- **Data supplied**
::::::

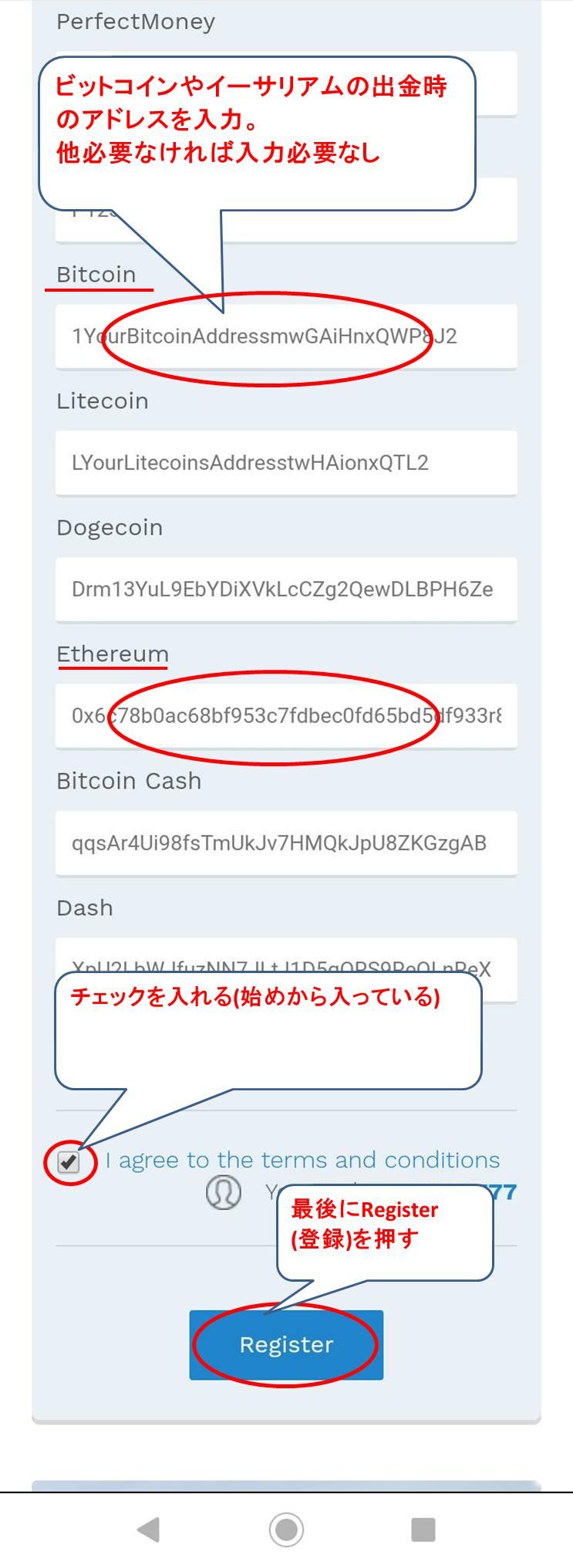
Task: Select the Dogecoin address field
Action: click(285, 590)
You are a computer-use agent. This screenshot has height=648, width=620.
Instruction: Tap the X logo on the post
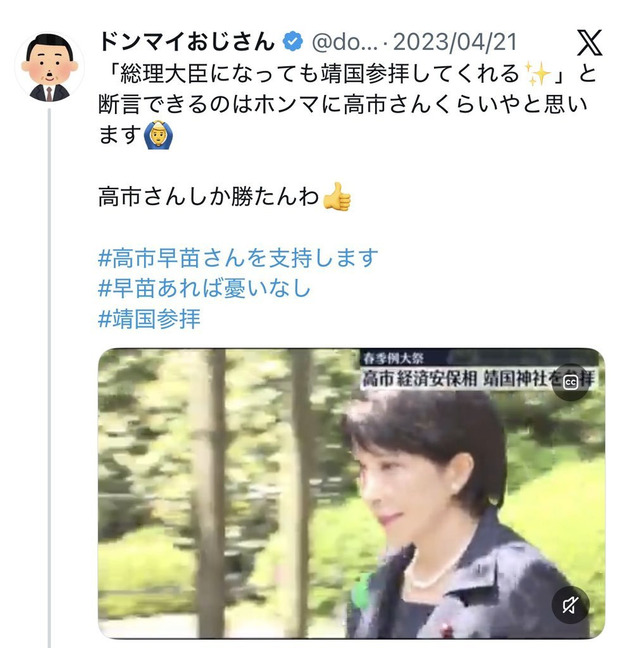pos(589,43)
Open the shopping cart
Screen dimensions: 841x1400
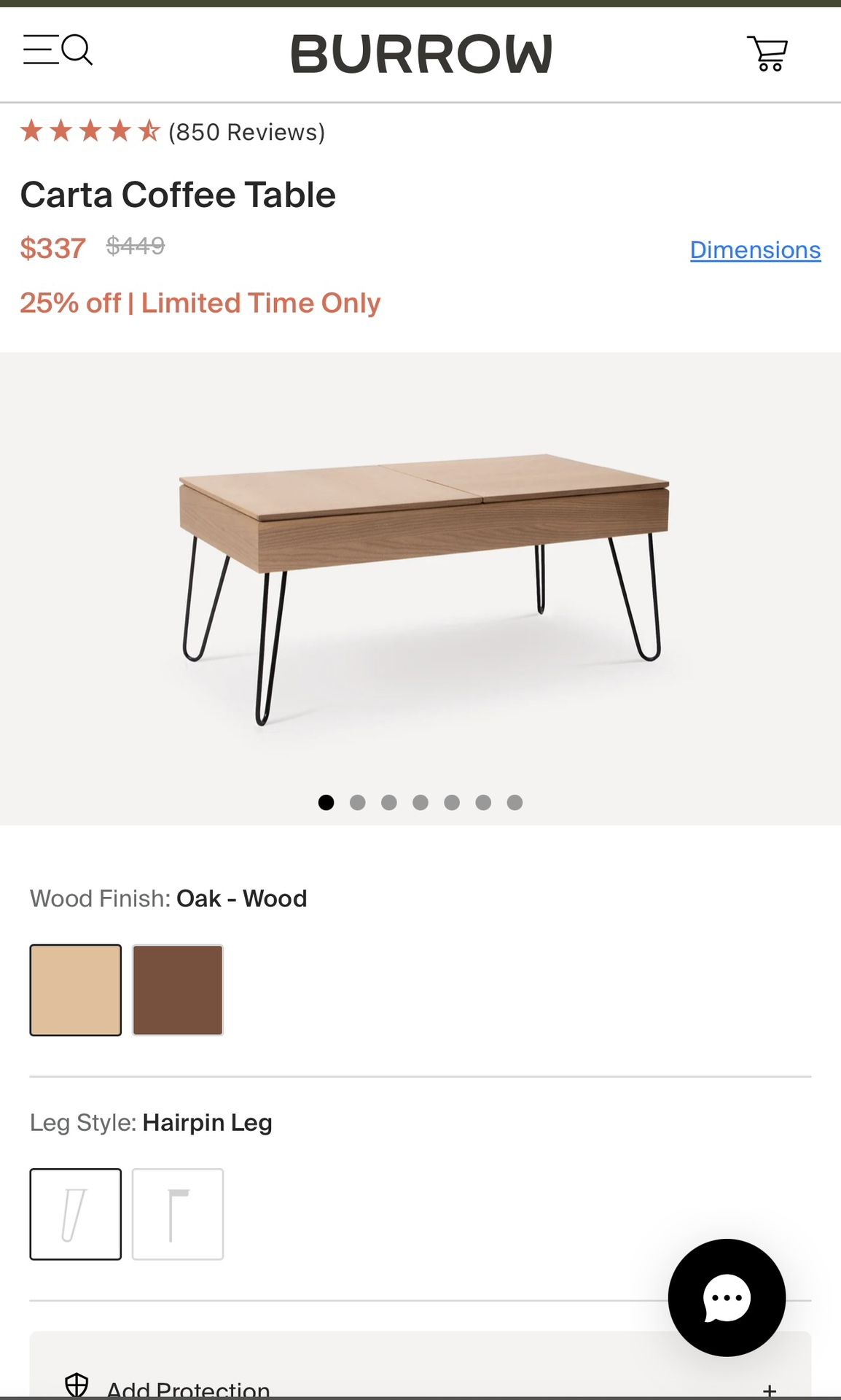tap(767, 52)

::::::

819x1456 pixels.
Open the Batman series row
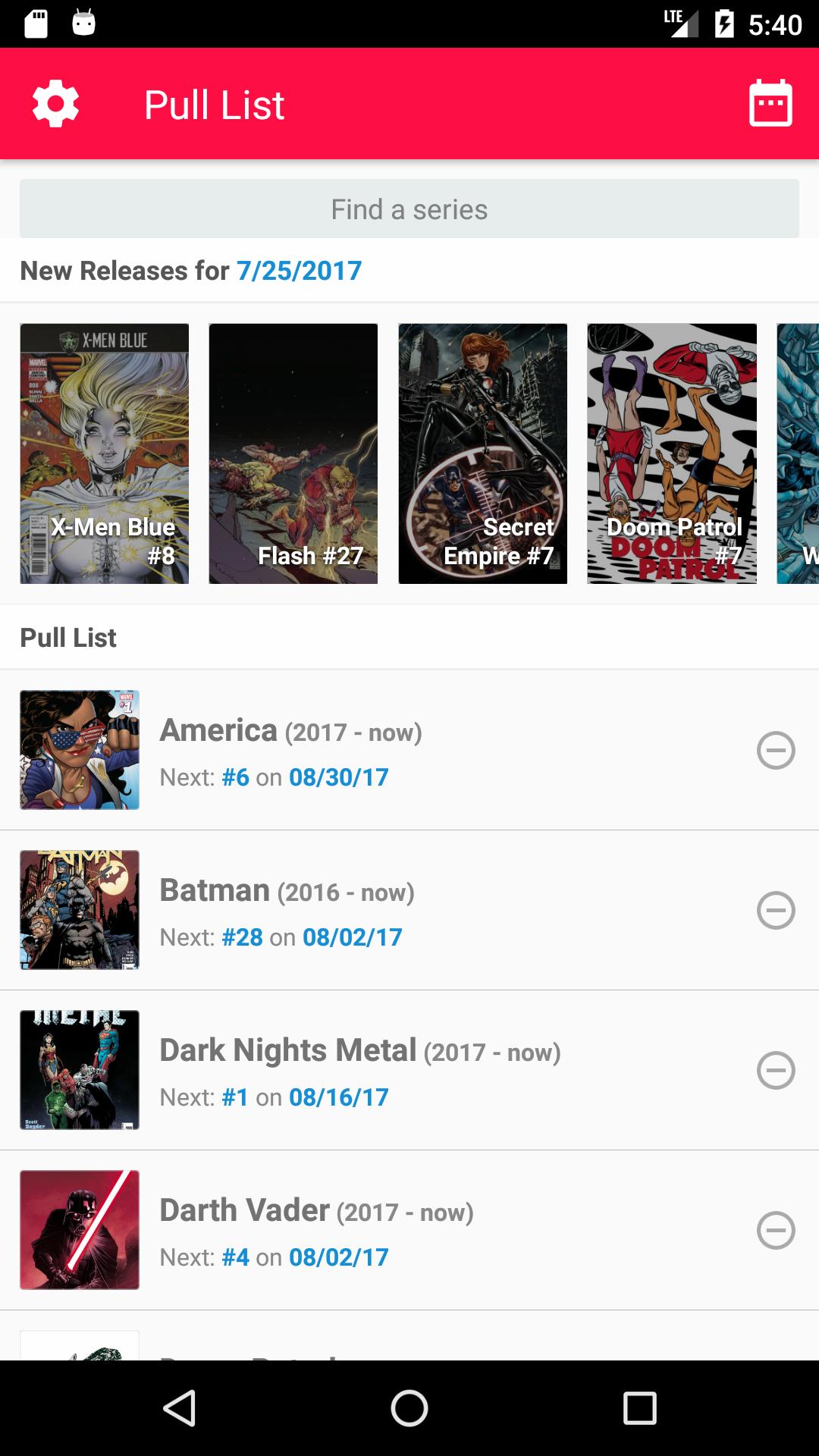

::::::

- **Task directions**
Copy out the lines from the one containing "You are a computer-use" through the one containing "tap(767, 52)", keeping the requests and omitting the pictures. Multiply only the coordinates in the answers by 1.7 and round them to whole numbers, with halves going up.

- **Task result**
You are a computer-use agent. This screenshot has height=648, width=620.
Instruction: Tap the X logo on the post
pos(1001,73)
Open the shopping cart
Screen dimensions: 841x1400
tap(1304, 88)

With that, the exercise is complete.